#### Exercise aim
Turn the listing from the line with "Given: Click inside the Path 1 field" to the line with "pyautogui.click(x=42, y=187)", both ends included, into a numbered list that leaves out blank lines. Convert only those lines.

[start Excerpted records]

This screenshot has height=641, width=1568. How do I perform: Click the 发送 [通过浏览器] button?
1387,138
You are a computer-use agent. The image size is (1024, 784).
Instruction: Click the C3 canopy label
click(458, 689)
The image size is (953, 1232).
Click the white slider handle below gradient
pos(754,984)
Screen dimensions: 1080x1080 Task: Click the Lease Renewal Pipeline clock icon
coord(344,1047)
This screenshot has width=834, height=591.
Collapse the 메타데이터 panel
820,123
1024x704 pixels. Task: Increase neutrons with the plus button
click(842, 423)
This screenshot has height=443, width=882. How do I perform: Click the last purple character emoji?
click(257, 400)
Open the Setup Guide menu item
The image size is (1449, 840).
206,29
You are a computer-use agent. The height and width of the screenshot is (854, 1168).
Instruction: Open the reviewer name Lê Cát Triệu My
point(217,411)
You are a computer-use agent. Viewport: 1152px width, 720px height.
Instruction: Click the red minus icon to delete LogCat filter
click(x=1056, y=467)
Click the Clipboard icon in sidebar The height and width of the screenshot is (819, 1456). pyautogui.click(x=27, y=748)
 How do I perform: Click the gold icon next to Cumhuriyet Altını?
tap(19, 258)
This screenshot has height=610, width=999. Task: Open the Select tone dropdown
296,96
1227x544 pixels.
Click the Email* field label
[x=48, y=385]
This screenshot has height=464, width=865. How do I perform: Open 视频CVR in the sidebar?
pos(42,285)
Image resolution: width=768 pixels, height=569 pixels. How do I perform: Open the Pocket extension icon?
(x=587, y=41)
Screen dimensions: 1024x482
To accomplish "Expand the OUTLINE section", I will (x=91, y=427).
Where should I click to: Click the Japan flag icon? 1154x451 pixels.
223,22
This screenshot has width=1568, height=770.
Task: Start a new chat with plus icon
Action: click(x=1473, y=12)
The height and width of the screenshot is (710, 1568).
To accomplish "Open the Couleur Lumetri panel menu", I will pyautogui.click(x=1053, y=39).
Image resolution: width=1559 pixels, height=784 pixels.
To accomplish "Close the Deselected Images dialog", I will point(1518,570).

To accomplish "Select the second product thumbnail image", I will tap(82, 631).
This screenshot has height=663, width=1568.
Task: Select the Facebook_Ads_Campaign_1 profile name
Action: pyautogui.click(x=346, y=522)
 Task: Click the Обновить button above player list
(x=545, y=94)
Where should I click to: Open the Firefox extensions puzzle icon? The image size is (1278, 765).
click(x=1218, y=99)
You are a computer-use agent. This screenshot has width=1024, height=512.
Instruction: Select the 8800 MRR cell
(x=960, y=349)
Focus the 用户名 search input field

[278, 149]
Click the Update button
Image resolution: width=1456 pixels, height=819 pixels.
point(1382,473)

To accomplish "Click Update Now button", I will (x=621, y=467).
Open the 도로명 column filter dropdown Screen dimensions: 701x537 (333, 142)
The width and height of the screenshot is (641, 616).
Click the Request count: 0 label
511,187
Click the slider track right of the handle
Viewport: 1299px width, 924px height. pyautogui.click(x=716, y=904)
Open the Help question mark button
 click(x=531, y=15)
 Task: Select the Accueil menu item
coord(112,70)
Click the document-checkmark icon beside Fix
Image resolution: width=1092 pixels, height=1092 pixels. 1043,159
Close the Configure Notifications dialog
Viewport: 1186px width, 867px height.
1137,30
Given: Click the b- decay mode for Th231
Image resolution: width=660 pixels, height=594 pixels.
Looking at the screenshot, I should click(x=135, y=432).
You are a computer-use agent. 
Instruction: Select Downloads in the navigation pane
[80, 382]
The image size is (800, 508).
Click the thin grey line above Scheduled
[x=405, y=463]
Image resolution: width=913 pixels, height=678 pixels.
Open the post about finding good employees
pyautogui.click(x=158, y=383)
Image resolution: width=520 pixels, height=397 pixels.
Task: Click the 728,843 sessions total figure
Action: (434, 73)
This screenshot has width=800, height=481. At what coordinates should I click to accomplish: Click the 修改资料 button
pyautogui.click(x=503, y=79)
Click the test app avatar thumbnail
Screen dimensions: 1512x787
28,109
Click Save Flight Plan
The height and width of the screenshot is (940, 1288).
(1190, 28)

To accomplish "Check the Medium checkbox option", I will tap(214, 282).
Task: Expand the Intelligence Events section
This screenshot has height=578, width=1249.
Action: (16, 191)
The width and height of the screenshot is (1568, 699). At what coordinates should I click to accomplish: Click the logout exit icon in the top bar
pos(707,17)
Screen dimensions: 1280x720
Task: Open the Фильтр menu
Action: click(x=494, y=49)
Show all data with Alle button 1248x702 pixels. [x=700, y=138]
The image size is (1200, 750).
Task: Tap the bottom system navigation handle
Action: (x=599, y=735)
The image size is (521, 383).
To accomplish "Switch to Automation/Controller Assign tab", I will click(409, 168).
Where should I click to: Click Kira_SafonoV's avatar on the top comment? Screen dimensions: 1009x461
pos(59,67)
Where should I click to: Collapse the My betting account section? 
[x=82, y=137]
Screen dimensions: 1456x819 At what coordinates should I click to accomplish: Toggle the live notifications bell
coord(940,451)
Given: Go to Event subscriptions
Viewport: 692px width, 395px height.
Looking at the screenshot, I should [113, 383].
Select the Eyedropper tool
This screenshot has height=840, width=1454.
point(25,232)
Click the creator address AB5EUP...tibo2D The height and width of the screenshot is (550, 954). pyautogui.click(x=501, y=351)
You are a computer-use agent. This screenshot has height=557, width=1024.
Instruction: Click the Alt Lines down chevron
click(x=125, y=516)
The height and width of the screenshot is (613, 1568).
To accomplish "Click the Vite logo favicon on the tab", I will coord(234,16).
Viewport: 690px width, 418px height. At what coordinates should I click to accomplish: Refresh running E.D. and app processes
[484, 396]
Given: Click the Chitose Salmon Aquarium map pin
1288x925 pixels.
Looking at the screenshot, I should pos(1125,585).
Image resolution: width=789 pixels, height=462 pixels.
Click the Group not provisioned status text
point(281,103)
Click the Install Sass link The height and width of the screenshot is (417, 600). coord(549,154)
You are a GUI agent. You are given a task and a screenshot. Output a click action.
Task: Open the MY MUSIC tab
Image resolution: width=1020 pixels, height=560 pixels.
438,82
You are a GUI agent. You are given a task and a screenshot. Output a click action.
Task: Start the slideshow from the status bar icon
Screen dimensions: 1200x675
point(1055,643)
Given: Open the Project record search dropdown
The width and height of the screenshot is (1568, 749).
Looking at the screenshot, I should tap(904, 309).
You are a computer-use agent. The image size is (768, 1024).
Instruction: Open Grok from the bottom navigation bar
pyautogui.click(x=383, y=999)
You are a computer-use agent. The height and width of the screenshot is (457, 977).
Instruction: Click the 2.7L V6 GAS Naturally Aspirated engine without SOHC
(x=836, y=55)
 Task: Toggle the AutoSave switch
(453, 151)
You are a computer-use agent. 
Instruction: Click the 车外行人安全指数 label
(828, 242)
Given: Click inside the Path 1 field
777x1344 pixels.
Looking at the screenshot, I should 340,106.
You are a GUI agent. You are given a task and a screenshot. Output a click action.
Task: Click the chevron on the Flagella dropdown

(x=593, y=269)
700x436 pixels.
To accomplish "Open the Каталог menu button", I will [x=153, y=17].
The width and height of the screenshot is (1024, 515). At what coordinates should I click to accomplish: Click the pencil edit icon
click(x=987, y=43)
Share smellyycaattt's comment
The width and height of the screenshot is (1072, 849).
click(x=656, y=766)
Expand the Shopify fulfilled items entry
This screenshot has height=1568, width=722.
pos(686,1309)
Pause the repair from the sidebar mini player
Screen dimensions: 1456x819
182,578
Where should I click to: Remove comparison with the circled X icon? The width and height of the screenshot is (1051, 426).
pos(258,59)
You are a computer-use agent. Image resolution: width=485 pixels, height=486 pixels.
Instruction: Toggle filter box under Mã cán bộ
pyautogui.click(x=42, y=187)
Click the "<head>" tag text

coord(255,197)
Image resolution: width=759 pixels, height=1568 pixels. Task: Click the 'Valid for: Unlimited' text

[end Excerpted records]

#### Problem solution
1. Given: Click inside the Path 1 field
2. 777x1344 pixels.
3. Looking at the screenshot, I should 340,106.
4. You are a GUI agent. You are given a task and a screenshot. Output a click action.
5. Task: Click the chevron on the Flagella dropdown
6. (x=593, y=269)
7. 700x436 pixels.
8. To accomplish "Open the Каталог menu button", I will [x=153, y=17].
9. The width and height of the screenshot is (1024, 515). At what coordinates should I click to accomplish: Click the pencil edit icon
10. click(x=987, y=43)
11. Share smellyycaattt's comment
12. The width and height of the screenshot is (1072, 849).
13. click(x=656, y=766)
14. Expand the Shopify fulfilled items entry
15. This screenshot has height=1568, width=722.
16. pos(686,1309)
17. Pause the repair from the sidebar mini player
18. Screen dimensions: 1456x819
19. 182,578
20. Where should I click to: Remove comparison with the circled X icon? The width and height of the screenshot is (1051, 426).
21. pos(258,59)
22. You are a computer-use agent. Image resolution: width=485 pixels, height=486 pixels.
23. Instruction: Toggle filter box under Mã cán bộ
24. pyautogui.click(x=42, y=187)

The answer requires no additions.